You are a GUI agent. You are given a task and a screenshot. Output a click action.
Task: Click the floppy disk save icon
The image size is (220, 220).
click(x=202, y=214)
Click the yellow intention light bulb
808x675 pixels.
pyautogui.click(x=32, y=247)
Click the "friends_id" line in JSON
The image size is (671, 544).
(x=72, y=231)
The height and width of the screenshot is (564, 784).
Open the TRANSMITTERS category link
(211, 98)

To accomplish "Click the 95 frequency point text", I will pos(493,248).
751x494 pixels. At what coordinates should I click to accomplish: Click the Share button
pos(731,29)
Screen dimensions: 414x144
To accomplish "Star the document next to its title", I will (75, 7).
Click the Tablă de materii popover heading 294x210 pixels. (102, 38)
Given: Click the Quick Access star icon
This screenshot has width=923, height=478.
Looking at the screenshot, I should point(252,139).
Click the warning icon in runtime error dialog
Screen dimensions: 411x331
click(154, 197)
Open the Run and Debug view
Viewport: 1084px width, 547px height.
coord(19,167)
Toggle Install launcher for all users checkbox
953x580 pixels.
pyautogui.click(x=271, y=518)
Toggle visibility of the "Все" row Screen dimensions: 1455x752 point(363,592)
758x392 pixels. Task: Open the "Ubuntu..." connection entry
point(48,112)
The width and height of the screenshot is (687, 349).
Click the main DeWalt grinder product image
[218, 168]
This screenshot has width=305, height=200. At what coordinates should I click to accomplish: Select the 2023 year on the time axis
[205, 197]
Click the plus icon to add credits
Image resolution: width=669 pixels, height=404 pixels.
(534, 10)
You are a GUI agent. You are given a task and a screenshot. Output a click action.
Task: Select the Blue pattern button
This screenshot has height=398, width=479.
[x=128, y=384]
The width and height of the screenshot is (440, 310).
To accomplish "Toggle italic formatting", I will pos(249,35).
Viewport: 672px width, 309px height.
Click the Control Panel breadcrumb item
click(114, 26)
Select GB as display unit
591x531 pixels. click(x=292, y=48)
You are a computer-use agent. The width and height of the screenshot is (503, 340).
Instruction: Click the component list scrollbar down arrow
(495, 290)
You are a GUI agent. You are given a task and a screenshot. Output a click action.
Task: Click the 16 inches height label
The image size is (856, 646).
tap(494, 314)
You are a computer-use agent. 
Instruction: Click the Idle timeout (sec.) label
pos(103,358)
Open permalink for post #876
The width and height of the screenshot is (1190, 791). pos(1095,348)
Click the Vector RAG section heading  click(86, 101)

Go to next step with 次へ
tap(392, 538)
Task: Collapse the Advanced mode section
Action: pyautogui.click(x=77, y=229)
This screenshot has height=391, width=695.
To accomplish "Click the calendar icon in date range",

§ §

» PROBLEM TO SOLVE:
Each line from the one with "Task: Click the 16 inches height label" to the end of the material should be duplicated exactly, and no other line.

» ANSWER FOR THIS EXERCISE:
Task: Click the 16 inches height label
The image size is (856, 646).
tap(494, 314)
You are a computer-use agent. 
Instruction: Click the Idle timeout (sec.) label
pos(103,358)
Open permalink for post #876
The width and height of the screenshot is (1190, 791). pos(1095,348)
Click the Vector RAG section heading  click(86, 101)

Go to next step with 次へ
tap(392, 538)
Task: Collapse the Advanced mode section
Action: pyautogui.click(x=77, y=229)
This screenshot has height=391, width=695.
To accomplish "Click the calendar icon in date range",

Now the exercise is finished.